Remembering 21: Wise Looks Back
Many of you have asked what it was like for reporters and editors covering the tragedy that befell Sean Taylor, who died one year ago this morning. Mike Wise took a deep breath and remembered those wrenching days.
A year ago, my plane landed at Dulles Airport after I'd covered a game in Tampa. Local ABC sportscaster Greg Tolen, sitting in the same row of the plane, had received a text message about Sean Taylor being shot in his home. We went straight to his car and he drove us to Ashburn.
What began as an all-day vigil -- and then an all-night vigil -- became one of the saddest and most depressing days of my career.
There was none of the ghoulish newsroom humor that often characterizes the hard-boiled world of journalism as everyone tries to cope with covering a tragedy. There was no talk of football or injuries or that week's opponent.
There was just a deep, penetrating sorrow everywhere you went. His loss was obviously felt more deeply by his teammates and friends and coaches, but the tears from grown men lined up outside the team's headquarters is what I remember the most. Driving in or out, they were always there, commiserating over a 24-year-old kid they never met but came to love because of how passionately he played the game.

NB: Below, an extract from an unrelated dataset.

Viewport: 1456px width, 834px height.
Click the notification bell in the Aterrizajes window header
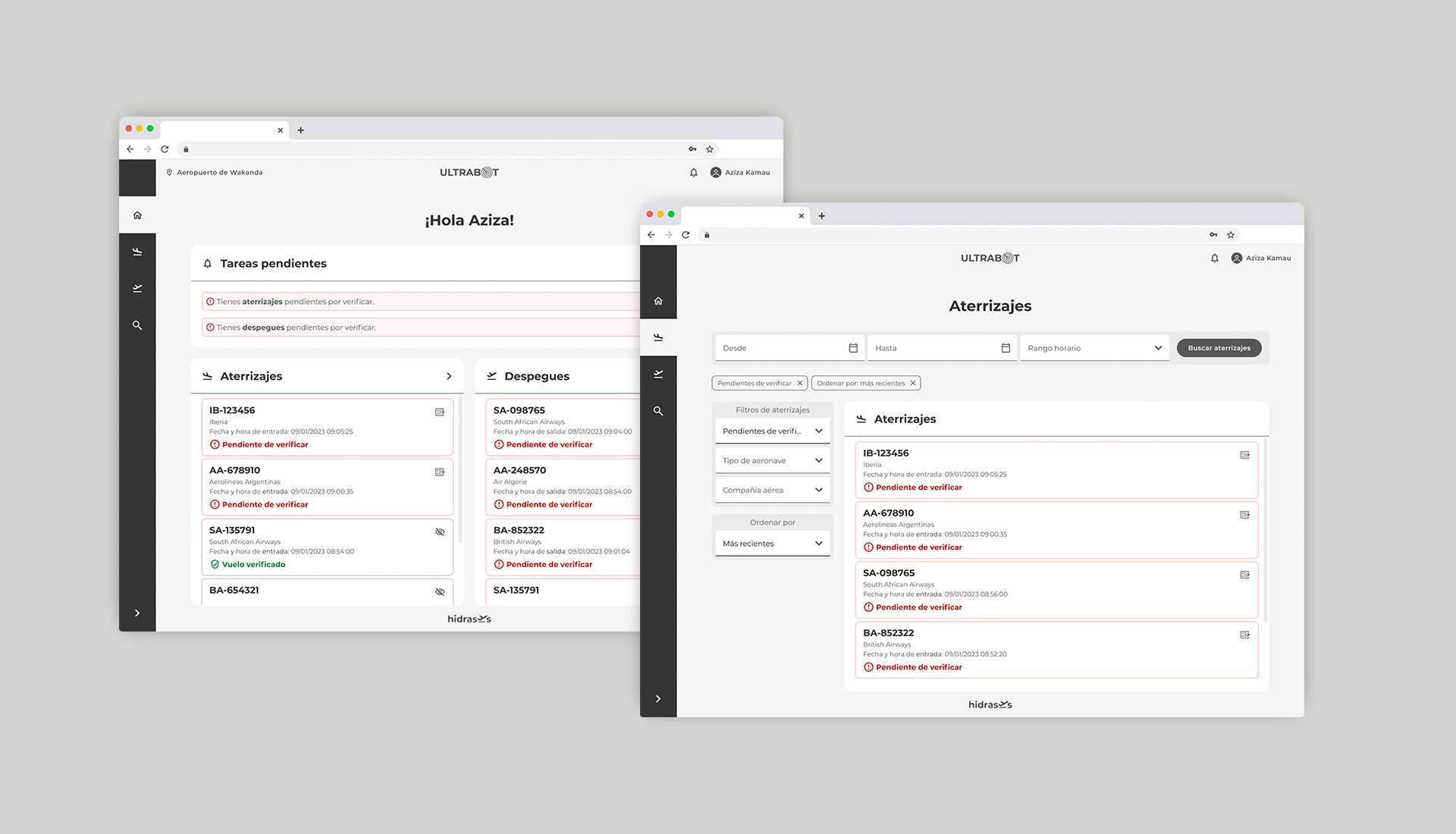tap(1214, 259)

There were a lot of ideas and theories about what happened and why - and whether Taylor's past had something to do with it. And everybody lined up on differing sides to either be outraged by stereotypes of knucklehead athletes or to make a case that this is what happens to too many young, black, rich kids who still hang around the dangerous environments they grew up in.

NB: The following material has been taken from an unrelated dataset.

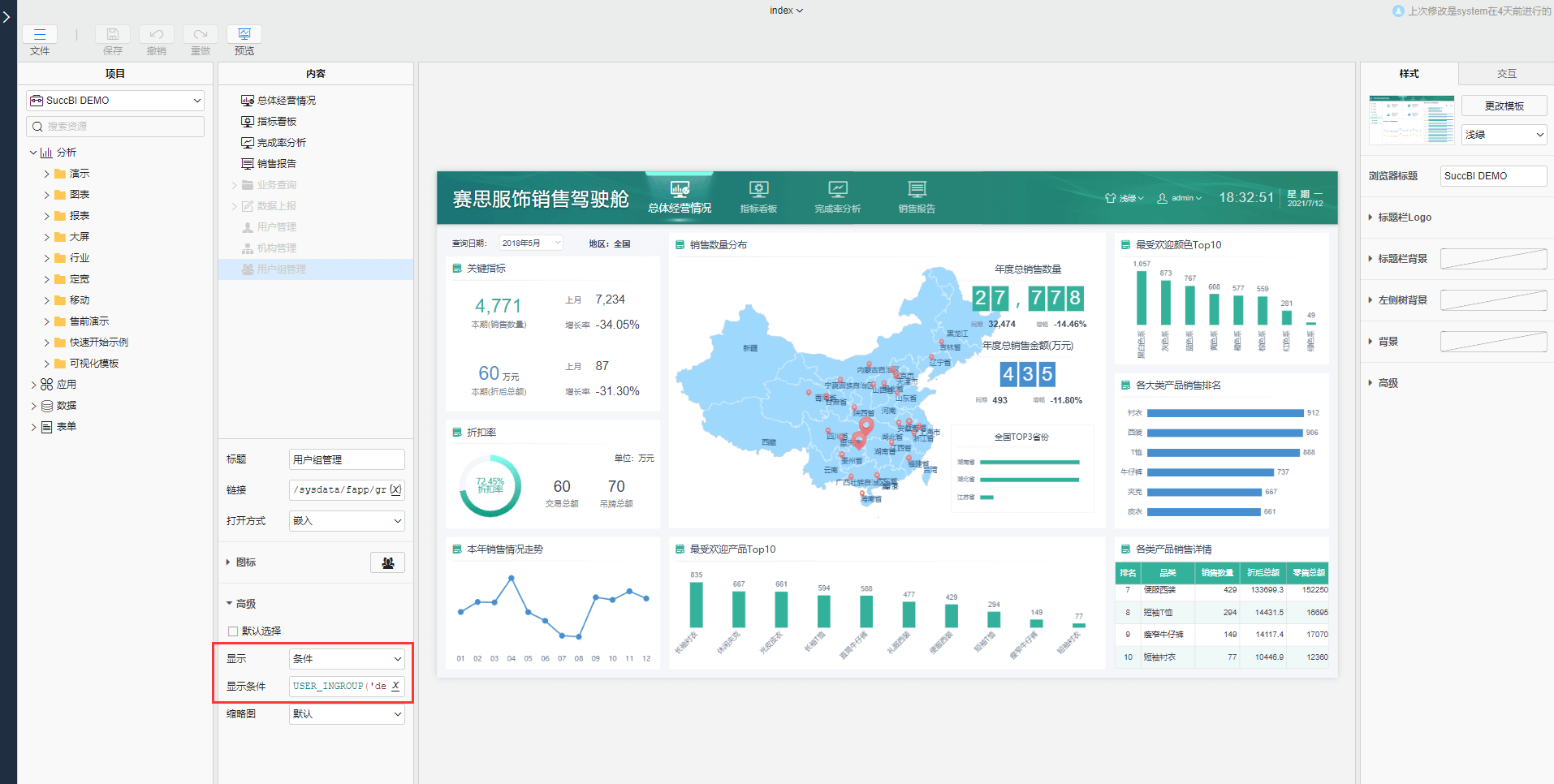Click inside the 浏览器标题 input field
The image size is (1554, 784).
(x=1492, y=175)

I didn't know about all that and I never felt compelled to take either side. Sometimes when we're trying to make a statement about society and sports, we want to look at all the macro and forget about the micro. To me, that was what was lost here.
Sean Taylor was a father to a little girl who had no idea the day of his funeral that she would grow up without a daddy. A bunch of young, directionless kids took a life barely lived, and that life just happened to belong to one of the most feared players in pro football.
Having covered the suicide of Sacramento Kings rookie Ricky Berry in 1989, Bobby Phills' drag-car racing death and having listened to the mother of former NBA player Brian Williams talk about burying both her sons, I have to say none of those stories affected me like Taylor's death.
I had talked to him in the locker room days before and written a particularly difficult column about him the month before, in which he refused to allow me to use a notebook or a tape recorder. He didn't want me poking around his world and could almost be intimidating about it. But after the column appeared, he was also the kid who, while I was talking to one of his teammates and not paying him any mind, chirped with a smile, "Hey, I saw you on TV killing our defensive line yesterday."
I remember writing of the funeral how sad it was that we knew him better in death than in life. I still feel that way today. He lives bigger in memoriam than he did when he was alive. In another decade, Sean Taylor becomes the James Dean or Jim Morrison of the NFL - a great, young talent who was taken much too soon, a doting father who didn't get to see his baby girl grow up.
A year later, that's still pretty damn sad.